*DESCRIPTION OF THE TASK*
Repeat the records. Leave nothing out.

*Dataset entries*
_ _ _ _ _ _ _

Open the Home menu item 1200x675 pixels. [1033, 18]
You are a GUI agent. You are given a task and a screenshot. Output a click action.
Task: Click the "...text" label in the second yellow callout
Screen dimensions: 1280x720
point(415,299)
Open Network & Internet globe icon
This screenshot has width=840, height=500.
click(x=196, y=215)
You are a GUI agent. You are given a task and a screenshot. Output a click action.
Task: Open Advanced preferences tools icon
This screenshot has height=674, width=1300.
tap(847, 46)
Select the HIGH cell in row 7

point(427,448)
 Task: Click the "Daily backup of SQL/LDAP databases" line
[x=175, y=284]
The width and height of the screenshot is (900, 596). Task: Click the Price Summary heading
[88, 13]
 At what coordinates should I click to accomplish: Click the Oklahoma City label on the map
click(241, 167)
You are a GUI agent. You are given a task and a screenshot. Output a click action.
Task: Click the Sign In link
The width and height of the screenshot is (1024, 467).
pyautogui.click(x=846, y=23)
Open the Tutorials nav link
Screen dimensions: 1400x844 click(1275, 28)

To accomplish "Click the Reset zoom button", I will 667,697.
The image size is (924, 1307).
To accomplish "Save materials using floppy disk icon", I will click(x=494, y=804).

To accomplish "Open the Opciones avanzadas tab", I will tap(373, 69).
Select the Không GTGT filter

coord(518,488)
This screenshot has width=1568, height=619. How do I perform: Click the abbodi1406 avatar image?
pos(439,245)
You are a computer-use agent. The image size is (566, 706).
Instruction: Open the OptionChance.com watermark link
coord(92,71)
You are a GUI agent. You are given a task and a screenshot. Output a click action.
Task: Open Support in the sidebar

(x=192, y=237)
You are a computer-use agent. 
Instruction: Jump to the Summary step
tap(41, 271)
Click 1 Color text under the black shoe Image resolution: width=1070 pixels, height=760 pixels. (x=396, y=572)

_ _ _ _ _ _ _

*TASK OUTPUT*
Open the Home menu item 1200x675 pixels. [1033, 18]
You are a GUI agent. You are given a task and a screenshot. Output a click action.
Task: Click the "...text" label in the second yellow callout
Screen dimensions: 1280x720
point(415,299)
Open Network & Internet globe icon
This screenshot has width=840, height=500.
click(x=196, y=215)
You are a GUI agent. You are given a task and a screenshot. Output a click action.
Task: Open Advanced preferences tools icon
This screenshot has height=674, width=1300.
tap(847, 46)
Select the HIGH cell in row 7

point(427,448)
 Task: Click the "Daily backup of SQL/LDAP databases" line
[x=175, y=284]
The width and height of the screenshot is (900, 596). Task: Click the Price Summary heading
[88, 13]
 At what coordinates should I click to accomplish: Click the Oklahoma City label on the map
click(241, 167)
You are a GUI agent. You are given a task and a screenshot. Output a click action.
Task: Click the Sign In link
The width and height of the screenshot is (1024, 467).
pyautogui.click(x=846, y=23)
Open the Tutorials nav link
Screen dimensions: 1400x844 click(1275, 28)

To accomplish "Click the Reset zoom button", I will 667,697.
The image size is (924, 1307).
To accomplish "Save materials using floppy disk icon", I will click(x=494, y=804).

To accomplish "Open the Opciones avanzadas tab", I will tap(373, 69).
Select the Không GTGT filter

coord(518,488)
This screenshot has width=1568, height=619. How do I perform: Click the abbodi1406 avatar image?
pos(439,245)
You are a computer-use agent. The image size is (566, 706).
Instruction: Open the OptionChance.com watermark link
coord(92,71)
You are a GUI agent. You are given a task and a screenshot. Output a click action.
Task: Open Support in the sidebar

(x=192, y=237)
You are a computer-use agent. 
Instruction: Jump to the Summary step
tap(41, 271)
Click 1 Color text under the black shoe Image resolution: width=1070 pixels, height=760 pixels. (x=396, y=572)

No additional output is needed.